● EXERCISE DESCRIPTION
Only lines with the string "アトモス創業者" are wanted. Pull them out of the data.

-- Opening Marker --

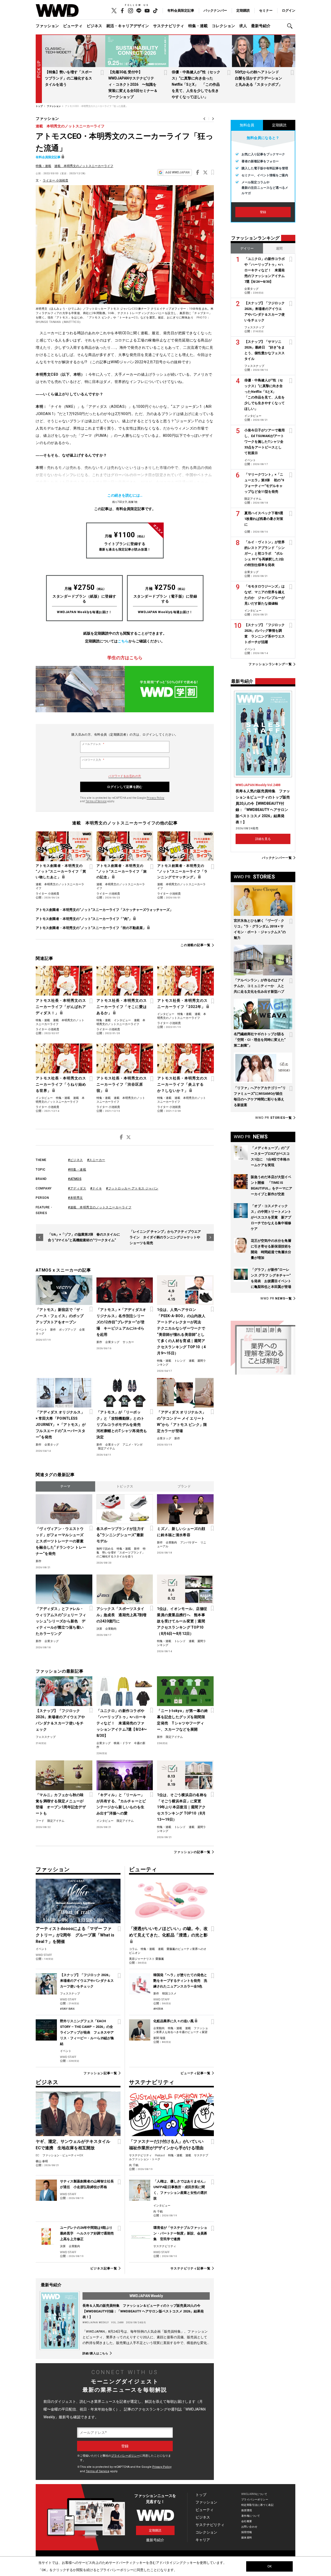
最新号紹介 (260, 26)
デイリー (247, 248)
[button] (291, 26)
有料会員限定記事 (180, 10)
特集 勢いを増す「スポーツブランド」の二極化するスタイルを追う (121, 1552)
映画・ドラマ (122, 1743)
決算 (99, 1628)
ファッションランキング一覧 (270, 664)
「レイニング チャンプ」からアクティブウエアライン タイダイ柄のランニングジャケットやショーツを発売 (165, 1237)
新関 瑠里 (159, 2038)
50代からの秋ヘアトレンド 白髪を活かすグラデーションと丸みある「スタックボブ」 (259, 78)
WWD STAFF (44, 1955)
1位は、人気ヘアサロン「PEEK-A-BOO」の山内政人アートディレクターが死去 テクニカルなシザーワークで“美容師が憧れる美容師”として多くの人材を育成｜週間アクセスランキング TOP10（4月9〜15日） (181, 1331)
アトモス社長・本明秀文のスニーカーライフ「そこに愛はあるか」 (121, 1006)
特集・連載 (198, 26)
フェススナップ (46, 1737)
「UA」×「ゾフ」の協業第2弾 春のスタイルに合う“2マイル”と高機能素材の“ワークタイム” (84, 1237)
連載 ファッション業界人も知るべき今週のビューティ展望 (180, 2030)
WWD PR (273, 1118)
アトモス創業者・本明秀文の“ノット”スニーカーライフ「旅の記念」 (121, 871)
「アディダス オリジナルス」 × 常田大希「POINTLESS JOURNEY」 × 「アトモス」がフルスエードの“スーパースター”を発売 (61, 1424)
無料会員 (247, 125)
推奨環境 (246, 2510)
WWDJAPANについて (254, 2494)
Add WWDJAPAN (177, 172)
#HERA (158, 2009)
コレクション (223, 26)
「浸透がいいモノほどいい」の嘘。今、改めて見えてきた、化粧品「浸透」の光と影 (168, 1932)
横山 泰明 (42, 2161)
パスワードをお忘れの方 (124, 776)
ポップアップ (67, 1329)
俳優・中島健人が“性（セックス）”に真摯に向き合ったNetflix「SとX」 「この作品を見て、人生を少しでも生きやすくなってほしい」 (196, 84)
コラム (133, 1949)
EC (37, 2155)
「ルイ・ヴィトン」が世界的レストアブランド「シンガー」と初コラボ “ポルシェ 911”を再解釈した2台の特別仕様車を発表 (264, 553)
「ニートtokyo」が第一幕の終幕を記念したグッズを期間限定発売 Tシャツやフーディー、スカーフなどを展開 (182, 1720)
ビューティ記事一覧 (195, 2073)
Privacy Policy (155, 797)
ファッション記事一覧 (100, 2073)
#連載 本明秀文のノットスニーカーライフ (99, 1207)
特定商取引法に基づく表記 (257, 2505)
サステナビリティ (168, 26)
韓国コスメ (169, 1993)
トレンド (180, 1360)
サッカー (128, 1342)
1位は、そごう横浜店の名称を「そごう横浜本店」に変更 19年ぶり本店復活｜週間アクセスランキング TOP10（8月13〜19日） (182, 1807)
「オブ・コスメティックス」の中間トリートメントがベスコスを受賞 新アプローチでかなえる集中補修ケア (271, 1217)
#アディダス (77, 1188)
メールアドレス (93, 744)
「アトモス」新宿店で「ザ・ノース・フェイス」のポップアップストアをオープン (60, 1316)
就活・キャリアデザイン (127, 26)
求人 (243, 26)
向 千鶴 (133, 2165)
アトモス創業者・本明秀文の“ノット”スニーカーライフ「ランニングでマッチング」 (182, 871)
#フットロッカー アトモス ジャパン (132, 1188)
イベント (41, 1329)
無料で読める (105, 1548)
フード (40, 1821)
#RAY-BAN (67, 2009)
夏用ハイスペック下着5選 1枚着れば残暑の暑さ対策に (265, 518)
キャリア (202, 2540)
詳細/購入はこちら (95, 2353)
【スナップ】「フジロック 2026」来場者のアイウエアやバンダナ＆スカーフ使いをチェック (60, 1720)
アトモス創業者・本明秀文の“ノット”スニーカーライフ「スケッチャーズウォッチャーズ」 (104, 910)
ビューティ (72, 26)
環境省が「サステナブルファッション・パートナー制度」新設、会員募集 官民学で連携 (180, 2233)
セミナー (266, 10)
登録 (263, 212)
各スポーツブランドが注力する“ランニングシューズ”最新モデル (120, 1535)
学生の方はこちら (124, 657)
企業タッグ (112, 1342)
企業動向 (171, 1542)
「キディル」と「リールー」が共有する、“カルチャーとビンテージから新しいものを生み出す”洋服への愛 (121, 1804)
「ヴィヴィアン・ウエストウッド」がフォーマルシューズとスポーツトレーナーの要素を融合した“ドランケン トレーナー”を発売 (61, 1541)
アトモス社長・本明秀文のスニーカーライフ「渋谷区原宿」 (121, 1084)
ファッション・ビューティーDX (62, 2155)
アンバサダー (188, 1542)
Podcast (160, 2155)
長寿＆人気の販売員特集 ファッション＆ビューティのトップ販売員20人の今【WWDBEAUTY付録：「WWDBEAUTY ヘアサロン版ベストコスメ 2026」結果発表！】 (143, 2311)
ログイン (288, 10)
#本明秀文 (75, 1198)
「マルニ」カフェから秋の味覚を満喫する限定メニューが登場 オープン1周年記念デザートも (61, 1804)
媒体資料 (246, 2537)
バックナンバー (215, 10)
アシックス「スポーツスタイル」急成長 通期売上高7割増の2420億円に (121, 1615)
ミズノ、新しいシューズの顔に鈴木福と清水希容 (181, 1532)
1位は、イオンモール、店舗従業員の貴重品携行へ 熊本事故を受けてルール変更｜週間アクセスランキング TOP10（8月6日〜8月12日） (182, 1621)
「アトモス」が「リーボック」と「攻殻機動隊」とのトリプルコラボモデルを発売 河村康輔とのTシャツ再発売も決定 (121, 1424)
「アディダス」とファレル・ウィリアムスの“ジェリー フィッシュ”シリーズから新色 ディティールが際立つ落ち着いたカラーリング (61, 1621)
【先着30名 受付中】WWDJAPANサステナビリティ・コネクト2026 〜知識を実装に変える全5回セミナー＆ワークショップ (132, 84)
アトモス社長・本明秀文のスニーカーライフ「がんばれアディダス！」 (61, 1006)
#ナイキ (96, 1188)
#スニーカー (96, 1160)
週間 (279, 248)
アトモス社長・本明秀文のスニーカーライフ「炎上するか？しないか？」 (182, 1084)
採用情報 (246, 2532)
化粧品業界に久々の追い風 (173, 2021)
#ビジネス (75, 1160)
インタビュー (122, 1020)
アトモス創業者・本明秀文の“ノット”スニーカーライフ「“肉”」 (84, 919)
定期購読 (243, 10)
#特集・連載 (77, 1169)
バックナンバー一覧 (277, 857)
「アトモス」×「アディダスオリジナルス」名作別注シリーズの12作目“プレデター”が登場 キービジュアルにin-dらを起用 (121, 1322)
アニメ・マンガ (132, 1444)
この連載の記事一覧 (195, 945)
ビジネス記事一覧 (103, 2268)
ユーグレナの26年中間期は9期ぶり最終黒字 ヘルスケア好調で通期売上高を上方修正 (87, 2233)
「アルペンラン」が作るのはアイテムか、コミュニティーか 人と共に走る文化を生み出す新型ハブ (259, 985)
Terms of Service (96, 801)
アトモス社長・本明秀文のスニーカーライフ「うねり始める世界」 (61, 1084)
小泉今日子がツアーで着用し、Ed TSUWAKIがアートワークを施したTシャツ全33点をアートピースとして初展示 (264, 441)
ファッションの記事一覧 (192, 1852)
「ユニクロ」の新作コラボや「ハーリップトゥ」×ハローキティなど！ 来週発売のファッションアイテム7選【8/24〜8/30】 (121, 1723)
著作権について (250, 2515)
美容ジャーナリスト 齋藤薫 (146, 1959)
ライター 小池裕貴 (55, 180)
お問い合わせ (249, 2526)
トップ (200, 2495)
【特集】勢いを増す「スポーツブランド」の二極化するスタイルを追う (68, 78)
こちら (123, 641)
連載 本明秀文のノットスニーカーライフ (70, 126)
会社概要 (246, 2521)
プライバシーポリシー (125, 2455)
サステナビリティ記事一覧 (190, 2268)
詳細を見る (263, 839)
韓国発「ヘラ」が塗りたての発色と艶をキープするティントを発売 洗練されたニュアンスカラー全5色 (180, 1980)
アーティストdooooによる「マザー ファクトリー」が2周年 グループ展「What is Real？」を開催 (75, 1935)
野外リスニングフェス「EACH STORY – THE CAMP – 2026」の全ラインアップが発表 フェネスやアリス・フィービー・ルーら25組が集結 (87, 2032)
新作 (53, 1329)
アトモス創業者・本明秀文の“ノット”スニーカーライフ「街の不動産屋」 (91, 928)
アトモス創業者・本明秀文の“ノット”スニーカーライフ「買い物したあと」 (61, 871)
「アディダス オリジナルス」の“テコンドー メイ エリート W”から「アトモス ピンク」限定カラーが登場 (182, 1421)
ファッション (47, 26)
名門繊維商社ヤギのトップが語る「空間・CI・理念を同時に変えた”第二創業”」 (259, 1039)
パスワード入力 (93, 760)
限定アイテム (106, 1448)
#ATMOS (74, 1179)
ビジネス (94, 26)
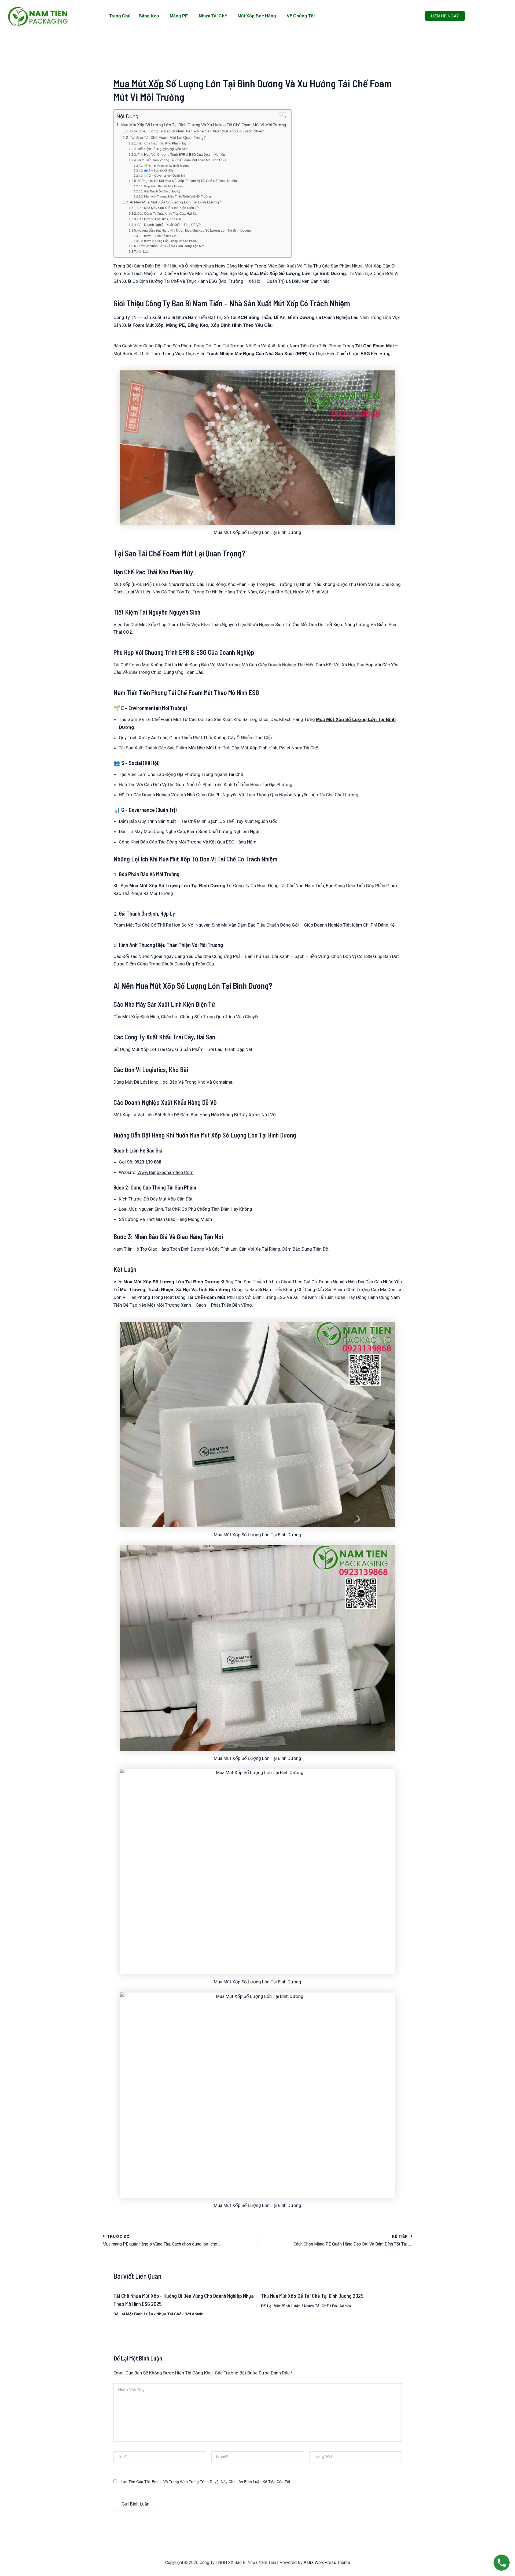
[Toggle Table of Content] (280, 116)
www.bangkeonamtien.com (165, 1172)
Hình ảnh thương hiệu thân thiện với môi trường (177, 196)
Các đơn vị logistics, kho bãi (159, 219)
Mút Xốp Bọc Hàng (257, 16)
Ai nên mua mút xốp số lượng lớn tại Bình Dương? (175, 202)
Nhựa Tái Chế (213, 16)
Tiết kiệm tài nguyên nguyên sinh (163, 149)
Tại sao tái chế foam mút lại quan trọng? (168, 138)
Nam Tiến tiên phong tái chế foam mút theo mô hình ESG (181, 160)
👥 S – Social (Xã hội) (158, 170)
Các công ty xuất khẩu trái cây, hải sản (167, 213)
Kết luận (143, 252)
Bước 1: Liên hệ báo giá (160, 235)
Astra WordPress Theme (327, 2562)
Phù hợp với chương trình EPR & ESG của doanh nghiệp (181, 155)
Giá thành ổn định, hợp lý (162, 191)
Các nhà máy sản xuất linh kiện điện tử (168, 208)
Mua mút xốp (138, 83)
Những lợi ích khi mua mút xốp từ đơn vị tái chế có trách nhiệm (187, 181)
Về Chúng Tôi (301, 16)
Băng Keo (149, 16)
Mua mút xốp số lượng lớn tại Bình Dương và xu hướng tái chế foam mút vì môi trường (203, 124)
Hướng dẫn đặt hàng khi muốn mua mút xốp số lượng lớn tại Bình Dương (194, 230)
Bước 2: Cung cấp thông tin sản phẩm (170, 241)
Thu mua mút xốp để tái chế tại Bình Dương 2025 (312, 2295)
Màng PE (179, 16)
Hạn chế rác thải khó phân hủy (161, 143)
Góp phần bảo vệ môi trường (163, 186)
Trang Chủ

-- Closing Marker --

● RESPONSE TO THE TASK
アトモス創業者・本明秀文の“ノット”スニーカーライフ「旅の記念」 (121, 871)
アトモス創業者・本明秀文の“ノット”スニーカーライフ「ランニングでマッチング」 (182, 871)
アトモス創業者・本明秀文の“ノット”スニーカーライフ「スケッチャーズウォッチャーズ」 (104, 910)
アトモス創業者・本明秀文の“ノット”スニーカーライフ「“肉”」 (84, 919)
アトモス創業者・本明秀文の“ノット”スニーカーライフ「街の不動産屋」 (91, 928)
アトモス創業者・本明秀文の“ノット”スニーカーライフ「買い物したあと」 (61, 871)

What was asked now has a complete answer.